I'm about to push a fix for this entire issue. There are two different behaviours required for ssh and srun respectively, and they will be governed by an additional argument in remote_config(), with the defaults working in each case.

michaelmayer2 commented 2 weeks ago

I came back to this and I figured out an alternative way to run SLURM tasks would be to use

remote = remote_config(
      command = "sbatch",
      args = c("--mem 512", "-n 1", "--wrap", "."),
      rscript = file.path(R.home("bin"), "Rscript"),
      quote = TRUE
    ),

The benefit of using sbatch is that the job accounting information is much more accessible when compared to srun.

shikokuchuo commented 2 weeks ago

Thanks Michael. Just to confirm my understanding, you're saying that using sbatch is preferable and this requires remote_config(quote = TRUE)? If that's the case then I'd like to make quote = TRUE the default as it seems it's also the case for most other commands.
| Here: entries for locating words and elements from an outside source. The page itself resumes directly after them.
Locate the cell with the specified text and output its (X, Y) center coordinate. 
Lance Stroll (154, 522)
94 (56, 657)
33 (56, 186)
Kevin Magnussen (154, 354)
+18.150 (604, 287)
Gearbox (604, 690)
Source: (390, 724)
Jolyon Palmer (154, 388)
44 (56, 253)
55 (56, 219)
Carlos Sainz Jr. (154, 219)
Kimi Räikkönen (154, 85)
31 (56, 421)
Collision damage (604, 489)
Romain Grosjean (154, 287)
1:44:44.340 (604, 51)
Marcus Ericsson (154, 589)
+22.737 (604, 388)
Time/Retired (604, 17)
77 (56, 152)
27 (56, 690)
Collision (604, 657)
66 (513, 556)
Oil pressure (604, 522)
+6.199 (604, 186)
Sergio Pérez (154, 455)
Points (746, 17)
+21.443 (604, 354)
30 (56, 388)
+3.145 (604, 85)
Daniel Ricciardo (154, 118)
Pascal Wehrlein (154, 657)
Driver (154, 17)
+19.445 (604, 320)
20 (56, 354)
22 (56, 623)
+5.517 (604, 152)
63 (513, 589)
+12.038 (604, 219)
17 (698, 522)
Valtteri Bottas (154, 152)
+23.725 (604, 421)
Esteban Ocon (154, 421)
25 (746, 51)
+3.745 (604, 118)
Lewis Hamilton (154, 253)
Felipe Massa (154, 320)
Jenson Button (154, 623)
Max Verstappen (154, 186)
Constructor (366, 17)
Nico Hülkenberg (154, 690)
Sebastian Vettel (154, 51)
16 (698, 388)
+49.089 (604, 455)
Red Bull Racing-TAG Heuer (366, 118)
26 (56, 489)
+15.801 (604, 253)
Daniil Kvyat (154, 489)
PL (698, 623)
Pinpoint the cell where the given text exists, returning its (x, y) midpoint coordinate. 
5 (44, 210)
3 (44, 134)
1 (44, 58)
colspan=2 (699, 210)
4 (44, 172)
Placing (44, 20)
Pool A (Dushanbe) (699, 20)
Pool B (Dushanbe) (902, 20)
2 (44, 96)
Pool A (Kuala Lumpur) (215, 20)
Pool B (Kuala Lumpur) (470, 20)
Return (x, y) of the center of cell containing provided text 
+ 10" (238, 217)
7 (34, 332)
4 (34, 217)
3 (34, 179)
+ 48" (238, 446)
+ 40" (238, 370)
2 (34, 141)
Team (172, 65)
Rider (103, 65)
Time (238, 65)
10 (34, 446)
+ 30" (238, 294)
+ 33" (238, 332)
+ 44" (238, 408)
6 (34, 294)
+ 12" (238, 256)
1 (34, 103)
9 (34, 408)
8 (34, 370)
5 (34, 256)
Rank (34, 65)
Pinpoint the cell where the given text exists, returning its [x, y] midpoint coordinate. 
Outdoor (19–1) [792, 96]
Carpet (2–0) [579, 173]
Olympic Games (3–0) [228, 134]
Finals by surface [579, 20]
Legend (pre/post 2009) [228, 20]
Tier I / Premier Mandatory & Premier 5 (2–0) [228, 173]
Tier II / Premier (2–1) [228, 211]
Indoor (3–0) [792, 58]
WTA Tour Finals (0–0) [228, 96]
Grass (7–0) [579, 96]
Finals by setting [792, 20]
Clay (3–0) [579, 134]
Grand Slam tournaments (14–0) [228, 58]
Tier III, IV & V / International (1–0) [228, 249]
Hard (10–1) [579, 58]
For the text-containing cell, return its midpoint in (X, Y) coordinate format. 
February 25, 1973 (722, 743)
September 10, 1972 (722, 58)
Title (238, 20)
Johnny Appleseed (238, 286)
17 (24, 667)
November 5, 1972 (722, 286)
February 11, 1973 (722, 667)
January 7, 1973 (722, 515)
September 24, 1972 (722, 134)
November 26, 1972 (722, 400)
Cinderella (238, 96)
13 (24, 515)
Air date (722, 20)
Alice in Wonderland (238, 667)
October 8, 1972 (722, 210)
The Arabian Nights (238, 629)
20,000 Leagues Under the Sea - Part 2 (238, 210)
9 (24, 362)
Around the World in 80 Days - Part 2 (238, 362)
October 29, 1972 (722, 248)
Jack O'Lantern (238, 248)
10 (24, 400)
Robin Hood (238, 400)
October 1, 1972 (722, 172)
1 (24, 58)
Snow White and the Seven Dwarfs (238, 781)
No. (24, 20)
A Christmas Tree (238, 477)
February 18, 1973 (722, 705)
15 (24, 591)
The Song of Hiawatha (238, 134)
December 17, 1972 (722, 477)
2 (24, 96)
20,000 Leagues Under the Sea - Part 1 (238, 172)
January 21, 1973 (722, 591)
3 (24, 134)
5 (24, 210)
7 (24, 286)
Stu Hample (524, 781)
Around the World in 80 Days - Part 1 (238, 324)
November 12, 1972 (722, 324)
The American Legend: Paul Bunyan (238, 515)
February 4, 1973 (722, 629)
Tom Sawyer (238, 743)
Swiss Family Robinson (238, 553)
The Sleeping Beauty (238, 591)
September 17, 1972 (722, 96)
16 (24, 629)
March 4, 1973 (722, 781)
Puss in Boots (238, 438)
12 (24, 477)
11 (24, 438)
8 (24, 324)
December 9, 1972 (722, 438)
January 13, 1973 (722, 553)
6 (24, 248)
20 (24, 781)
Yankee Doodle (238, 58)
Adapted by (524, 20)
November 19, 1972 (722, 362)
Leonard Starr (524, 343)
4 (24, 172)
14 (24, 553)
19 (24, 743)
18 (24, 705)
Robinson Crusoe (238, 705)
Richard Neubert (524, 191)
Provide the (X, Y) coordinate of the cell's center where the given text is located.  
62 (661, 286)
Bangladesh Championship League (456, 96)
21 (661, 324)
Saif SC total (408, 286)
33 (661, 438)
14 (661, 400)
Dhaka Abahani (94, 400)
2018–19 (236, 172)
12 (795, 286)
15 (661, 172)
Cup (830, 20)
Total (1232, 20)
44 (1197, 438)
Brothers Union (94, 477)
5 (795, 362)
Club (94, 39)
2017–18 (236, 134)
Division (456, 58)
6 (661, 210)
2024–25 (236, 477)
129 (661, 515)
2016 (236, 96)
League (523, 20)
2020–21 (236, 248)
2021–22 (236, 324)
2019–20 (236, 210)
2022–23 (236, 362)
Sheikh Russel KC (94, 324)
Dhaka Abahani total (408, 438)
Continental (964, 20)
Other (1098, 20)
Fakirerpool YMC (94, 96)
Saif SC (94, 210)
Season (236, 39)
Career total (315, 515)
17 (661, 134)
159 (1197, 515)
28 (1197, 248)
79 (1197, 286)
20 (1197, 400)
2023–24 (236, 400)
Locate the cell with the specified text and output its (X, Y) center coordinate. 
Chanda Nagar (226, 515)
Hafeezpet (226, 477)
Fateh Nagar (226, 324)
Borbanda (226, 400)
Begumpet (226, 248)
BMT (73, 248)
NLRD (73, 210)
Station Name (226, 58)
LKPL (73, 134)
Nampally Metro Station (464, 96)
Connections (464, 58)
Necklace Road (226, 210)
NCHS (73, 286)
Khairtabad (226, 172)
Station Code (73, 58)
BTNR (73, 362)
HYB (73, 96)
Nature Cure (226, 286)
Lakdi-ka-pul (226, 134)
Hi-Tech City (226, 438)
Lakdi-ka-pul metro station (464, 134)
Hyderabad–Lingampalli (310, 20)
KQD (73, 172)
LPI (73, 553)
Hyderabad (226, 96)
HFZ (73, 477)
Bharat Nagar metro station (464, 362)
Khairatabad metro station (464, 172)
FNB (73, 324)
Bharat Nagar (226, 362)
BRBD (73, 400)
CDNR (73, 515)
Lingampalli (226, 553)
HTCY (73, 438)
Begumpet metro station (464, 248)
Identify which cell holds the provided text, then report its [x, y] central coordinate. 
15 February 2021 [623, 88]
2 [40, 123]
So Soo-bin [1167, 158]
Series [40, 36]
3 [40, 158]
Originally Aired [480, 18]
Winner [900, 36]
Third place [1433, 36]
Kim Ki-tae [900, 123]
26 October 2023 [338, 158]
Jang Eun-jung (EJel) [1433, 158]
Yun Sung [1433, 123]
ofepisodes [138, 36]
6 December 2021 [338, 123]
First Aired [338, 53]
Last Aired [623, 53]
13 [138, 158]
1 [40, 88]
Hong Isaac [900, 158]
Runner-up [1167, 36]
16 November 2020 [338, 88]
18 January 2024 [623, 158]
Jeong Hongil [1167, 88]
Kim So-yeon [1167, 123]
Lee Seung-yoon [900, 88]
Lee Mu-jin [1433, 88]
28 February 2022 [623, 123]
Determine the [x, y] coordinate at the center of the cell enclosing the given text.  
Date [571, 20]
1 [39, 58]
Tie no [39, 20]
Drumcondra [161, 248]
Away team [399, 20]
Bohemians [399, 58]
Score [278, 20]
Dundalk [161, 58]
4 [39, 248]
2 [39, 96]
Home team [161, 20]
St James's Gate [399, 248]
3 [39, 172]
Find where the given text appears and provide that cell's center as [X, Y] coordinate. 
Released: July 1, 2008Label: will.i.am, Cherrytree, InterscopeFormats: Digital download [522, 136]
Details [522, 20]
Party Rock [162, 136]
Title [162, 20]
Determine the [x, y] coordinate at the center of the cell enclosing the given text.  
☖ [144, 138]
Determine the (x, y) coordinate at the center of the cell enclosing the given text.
michaelmayer2 commented 2 weeks ago

Thanks Michael. Just to confirm my understanding, you're saying that using sbatch is preferable and this requires remote_config(quote = TRUE)? If that's the case then I'd like to make quote = TRUE the default as it seems it's also the case for most other commands.

Yes, sbatch feels very much preferrable to me and requires remote_config(quote=TRUE)

shikokuchuo commented 2 weeks ago

I've realised it's too disruptive to change the default, and quote = FALSE is actually used in some other contexts, so I've just added a Slurm sbatch example to the remote_config() docs. Thanks for reporting back on this @michaelmayer2!